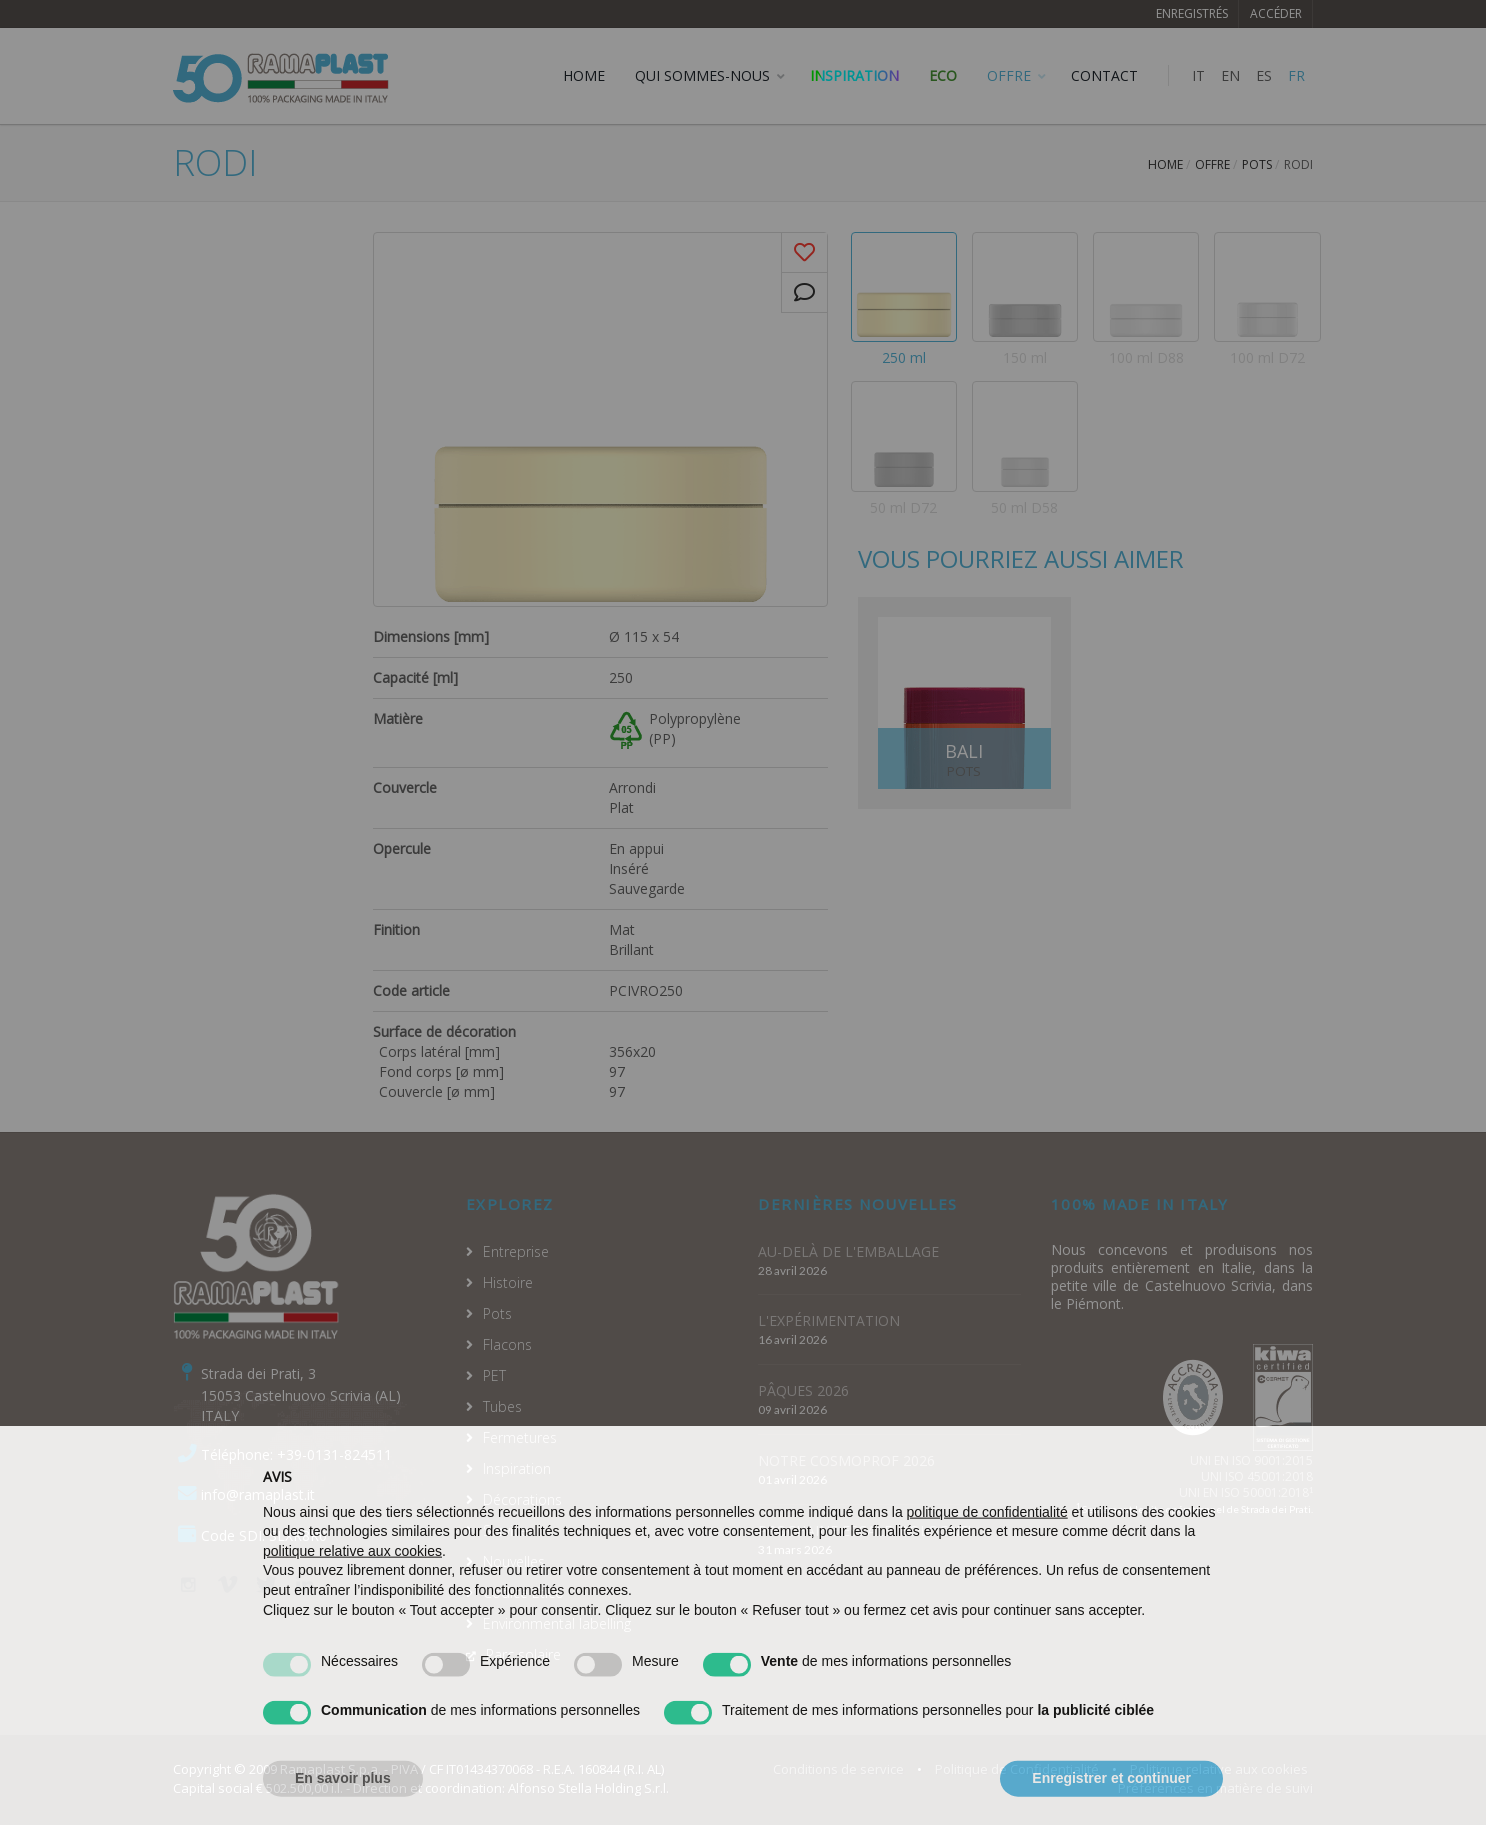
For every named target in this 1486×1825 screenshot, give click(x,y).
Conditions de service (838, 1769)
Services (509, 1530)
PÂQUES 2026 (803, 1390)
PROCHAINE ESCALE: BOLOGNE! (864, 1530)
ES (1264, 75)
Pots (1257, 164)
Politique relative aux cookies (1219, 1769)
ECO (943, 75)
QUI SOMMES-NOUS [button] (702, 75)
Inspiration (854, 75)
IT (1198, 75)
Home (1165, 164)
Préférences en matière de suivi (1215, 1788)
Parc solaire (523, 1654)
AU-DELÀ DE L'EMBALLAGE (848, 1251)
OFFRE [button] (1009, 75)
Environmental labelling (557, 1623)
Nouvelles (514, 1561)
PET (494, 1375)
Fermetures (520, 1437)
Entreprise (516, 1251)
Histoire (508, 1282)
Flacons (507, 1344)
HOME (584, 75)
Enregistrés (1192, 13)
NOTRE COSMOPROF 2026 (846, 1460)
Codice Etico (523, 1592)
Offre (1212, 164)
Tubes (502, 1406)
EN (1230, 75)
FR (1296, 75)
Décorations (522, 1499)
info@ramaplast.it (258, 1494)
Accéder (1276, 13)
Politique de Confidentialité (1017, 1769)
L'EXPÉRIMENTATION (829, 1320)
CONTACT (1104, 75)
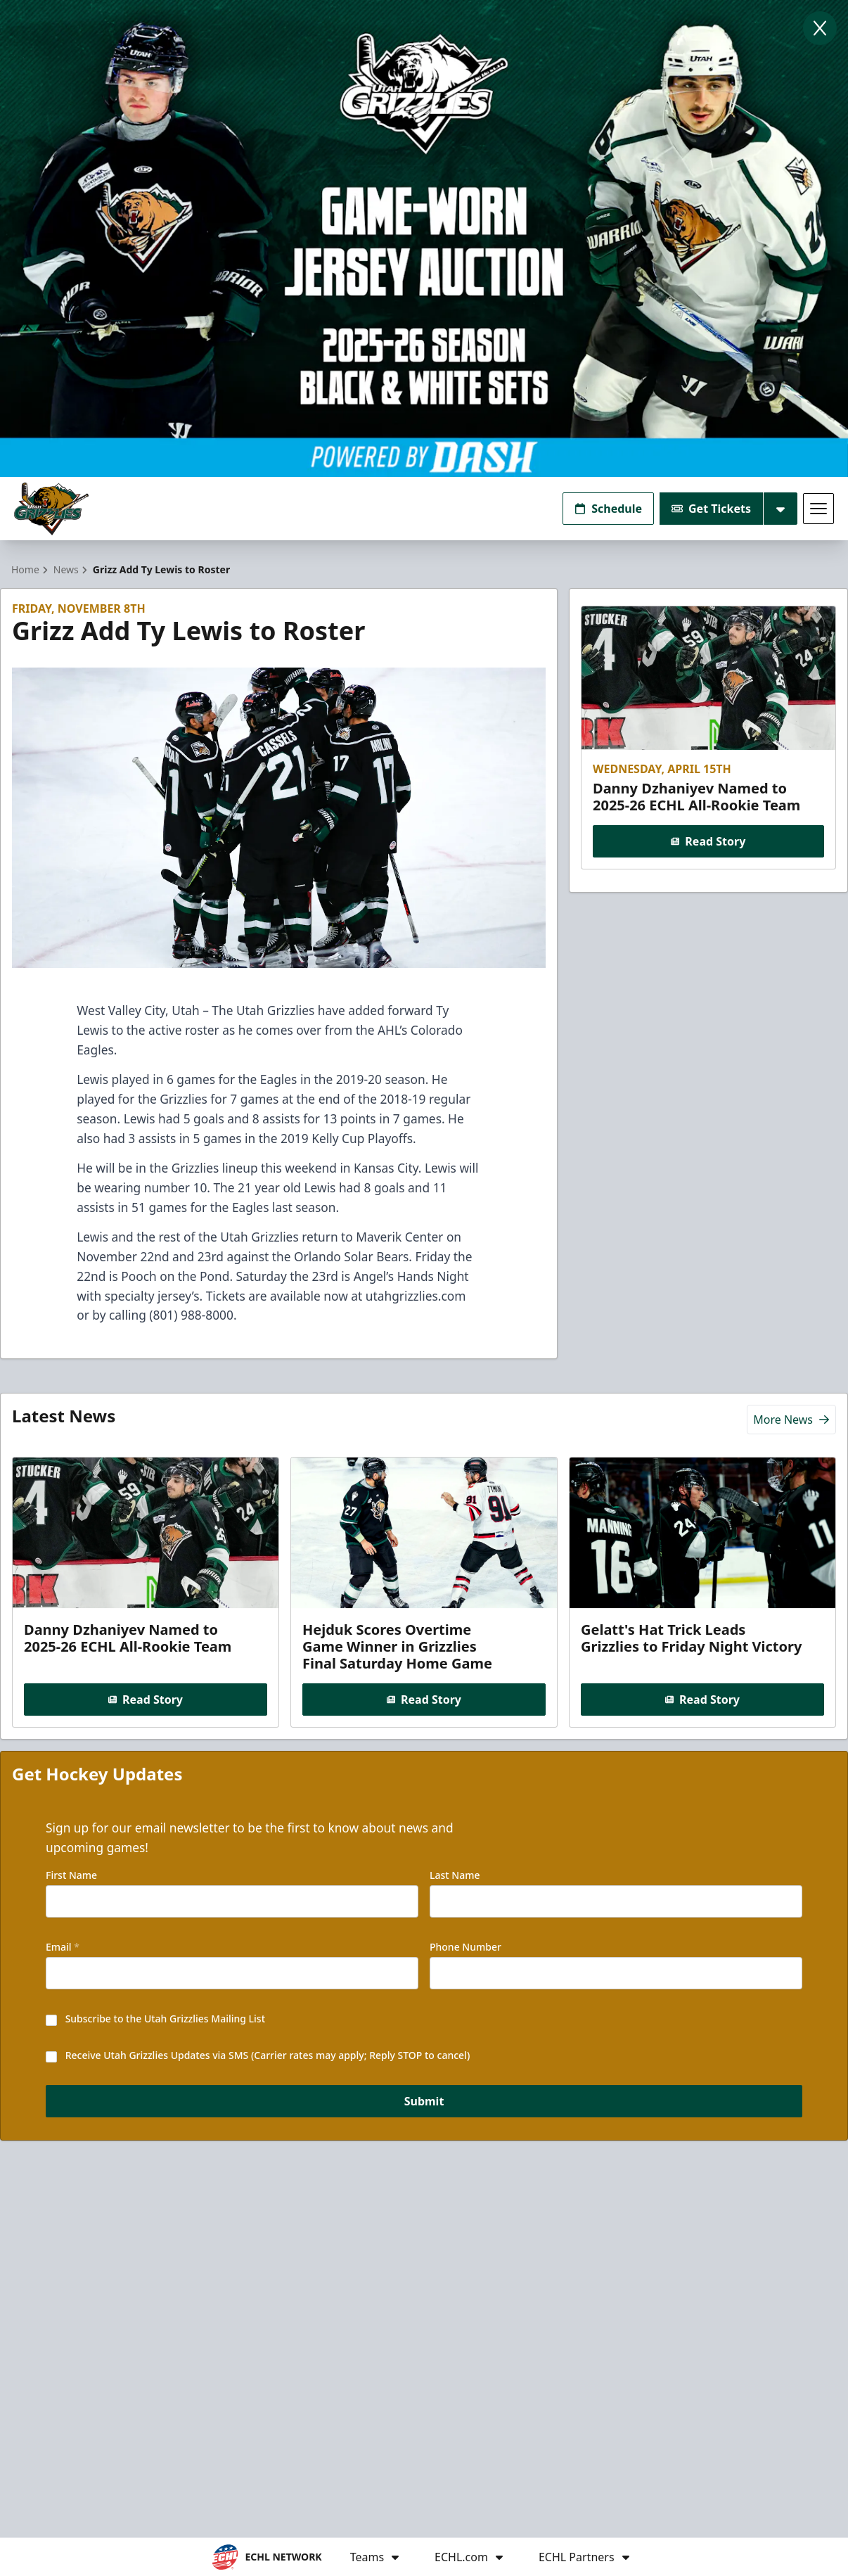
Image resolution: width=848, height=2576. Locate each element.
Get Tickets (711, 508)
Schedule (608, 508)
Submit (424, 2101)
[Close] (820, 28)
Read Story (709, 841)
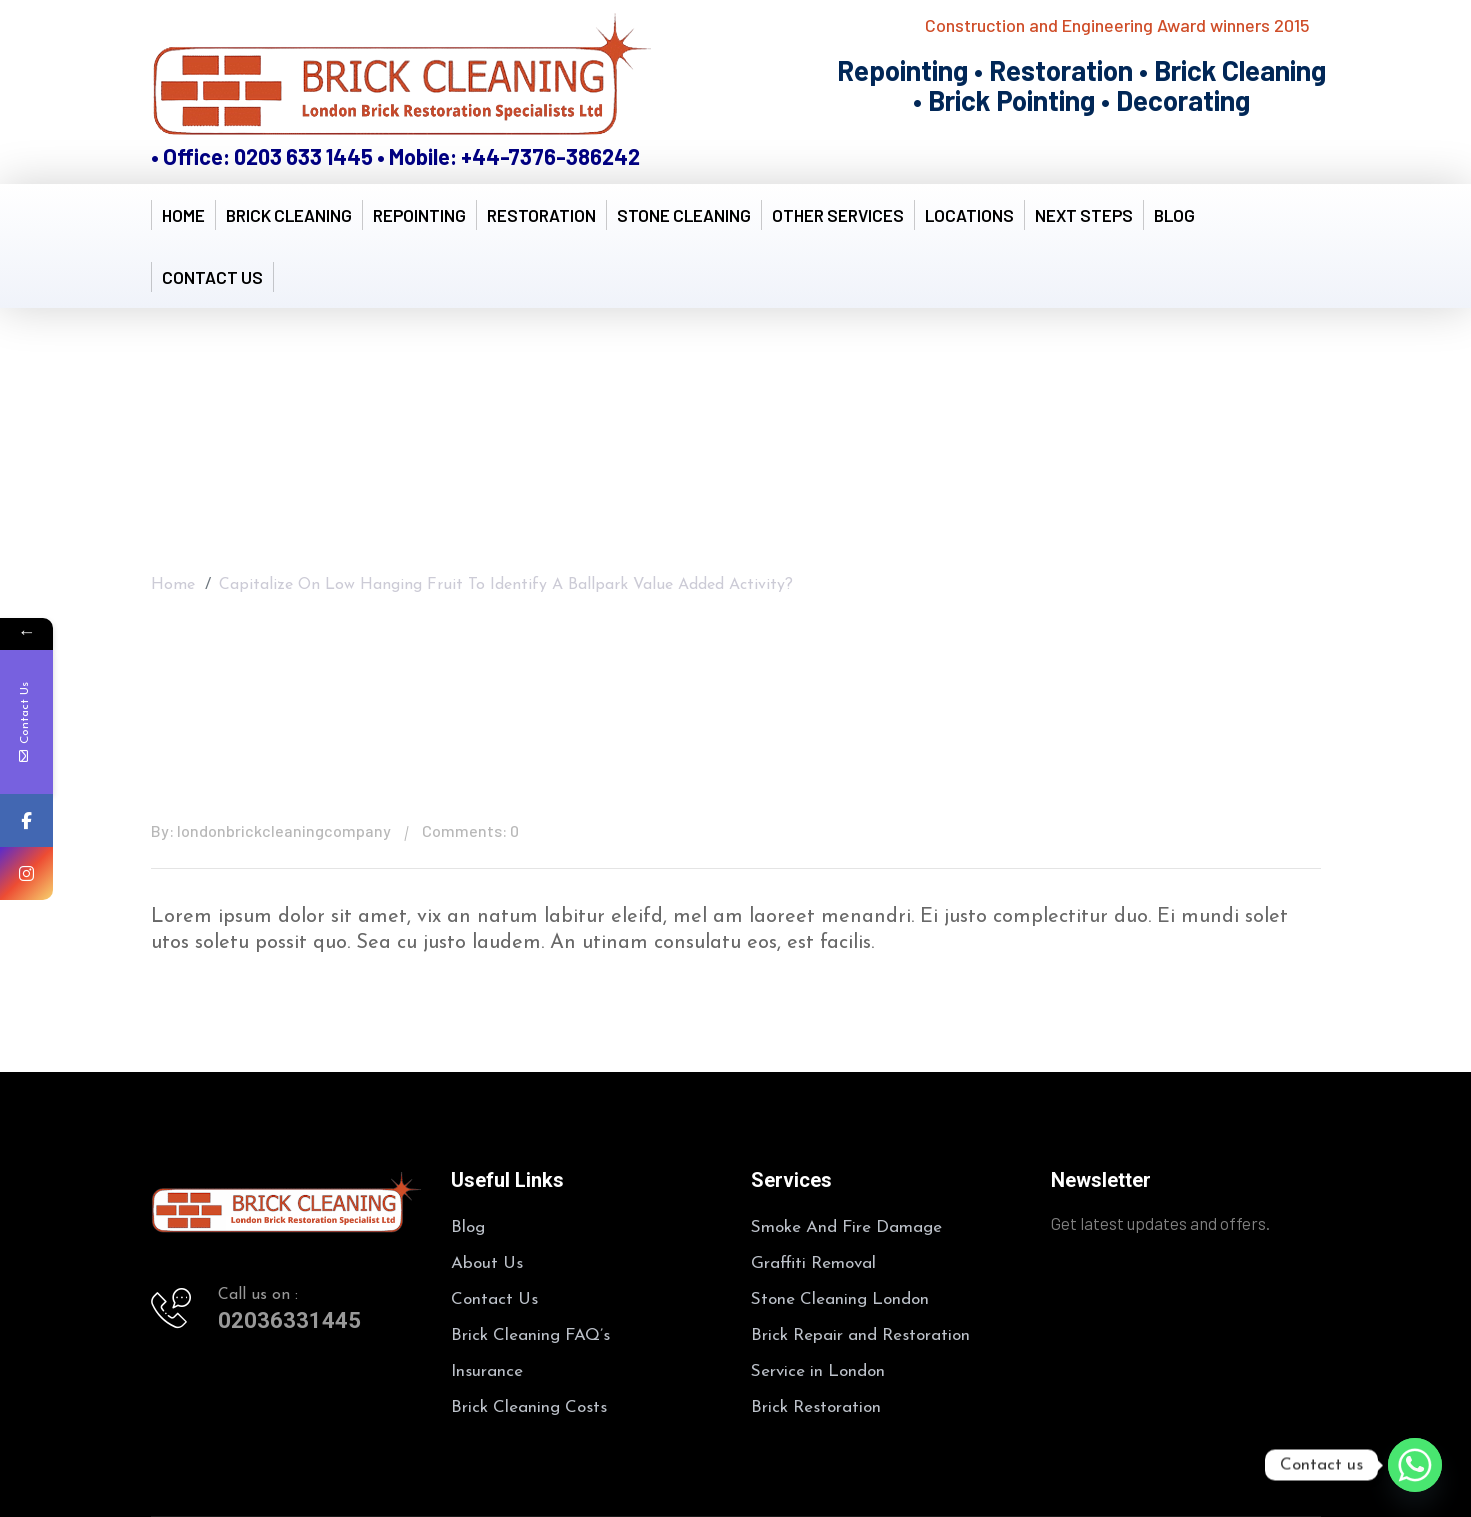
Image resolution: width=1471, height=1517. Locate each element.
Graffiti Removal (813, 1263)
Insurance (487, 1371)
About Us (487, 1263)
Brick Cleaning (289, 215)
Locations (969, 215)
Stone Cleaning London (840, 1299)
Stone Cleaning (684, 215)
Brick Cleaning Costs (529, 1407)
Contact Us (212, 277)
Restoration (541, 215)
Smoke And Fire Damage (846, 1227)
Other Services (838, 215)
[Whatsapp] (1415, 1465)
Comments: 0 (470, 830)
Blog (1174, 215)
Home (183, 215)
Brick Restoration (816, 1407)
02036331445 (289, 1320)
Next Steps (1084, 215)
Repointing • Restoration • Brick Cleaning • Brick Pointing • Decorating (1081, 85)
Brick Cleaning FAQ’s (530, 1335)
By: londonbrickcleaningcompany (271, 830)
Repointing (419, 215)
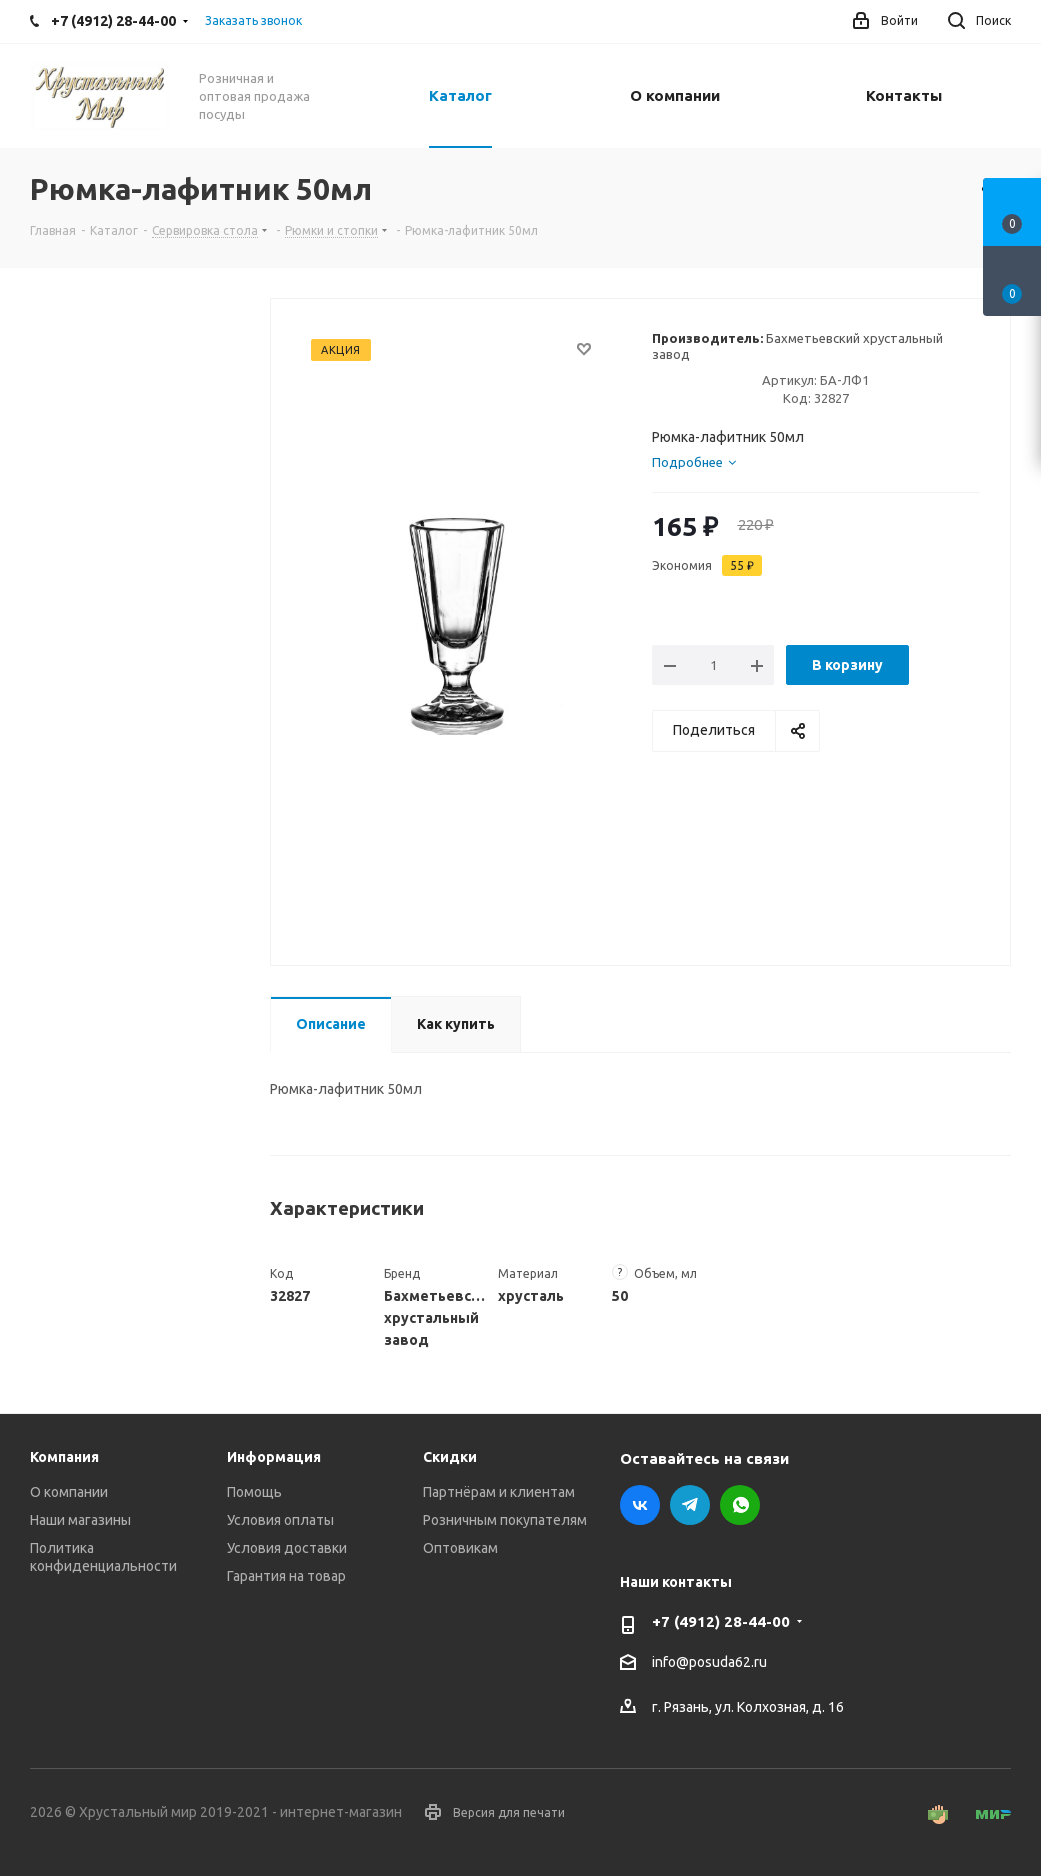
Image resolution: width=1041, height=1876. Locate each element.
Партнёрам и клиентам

++++++++++

◆ **WHAT YOU HAVE TO DO**
Rewrite all the rows above as a numbered list, one line per item, skipping blank lines and leaving out the pictures.

◆ **TASK SOLUTION**
1. For every named target in this 1486×1825 screenshot, give click(x,y).
2. Conditions de service (838, 1769)
3. Services (509, 1530)
4. PÂQUES 2026 (803, 1390)
5. PROCHAINE ESCALE: BOLOGNE! (864, 1530)
6. ES (1264, 75)
7. Pots (1257, 164)
8. Politique relative aux cookies (1219, 1769)
9. ECO (943, 75)
10. QUI SOMMES-NOUS [button] (702, 75)
11. Inspiration (854, 75)
12. IT (1198, 75)
13. Home (1165, 164)
14. Préférences en matière de suivi (1215, 1788)
15. Parc solaire (523, 1654)
16. AU-DELÀ DE L'EMBALLAGE (848, 1251)
17. OFFRE [button] (1009, 75)
18. Environmental labelling (557, 1623)
19. Nouvelles (514, 1561)
20. PET (494, 1375)
21. Fermetures (520, 1437)
22. Entreprise (516, 1251)
23. Histoire (508, 1282)
24. Flacons (507, 1344)
25. HOME (584, 75)
26. Enregistrés (1192, 13)
27. NOTRE COSMOPROF 2026 (846, 1460)
28. Codice Etico (523, 1592)
29. Offre (1212, 164)
30. Tubes (502, 1406)
31. EN (1230, 75)
32. FR (1296, 75)
33. Décorations (522, 1499)
34. info@ramaplast.it (258, 1494)
35. Accéder (1276, 13)
36. Politique de Confidentialité (1017, 1769)
37. L'EXPÉRIMENTATION (829, 1320)
38. CONTACT (1104, 75)
39. Image resolution: width=848, height=2576. Locate each element.
40. Get Tickets (711, 508)
41. Schedule (608, 508)
42. Submit (424, 2101)
43. [Close] (820, 28)
44. Read Story (709, 841)
45. Image resolution: width=1471, height=1517. Locate each element.
46. Graffiti Removal (813, 1263)
47. Insurance (487, 1371)
48. About Us (487, 1263)
49. Brick Cleaning (289, 215)
50. Locations (969, 215)
51. Stone Cleaning London (840, 1299)
52. Stone Cleaning (684, 215)
53. Brick Cleaning Costs (529, 1407)
54. Contact Us (212, 277)
55. Restoration (541, 215)
56. Smoke And Fire Damage (846, 1227)
57. Other Services (838, 215)
58. [Whatsapp] (1415, 1465)
59. Comments: 0 (470, 830)
60. Blog (1174, 215)
61. Home (183, 215)
62. Brick Restoration (816, 1407)
63. 02036331445 (289, 1320)
64. Next Steps (1084, 215)
65. Repointing • Restoration • Brick Cleaning • Brick Pointing • Decorating (1081, 85)
66. Brick Cleaning FAQ’s (530, 1335)
67. By: londonbrickcleaningcompany (271, 830)
68. Repointing (419, 215)
69. Image resolution: width=1041, height=1876. Locate each element.
70. Партнёрам и клиентам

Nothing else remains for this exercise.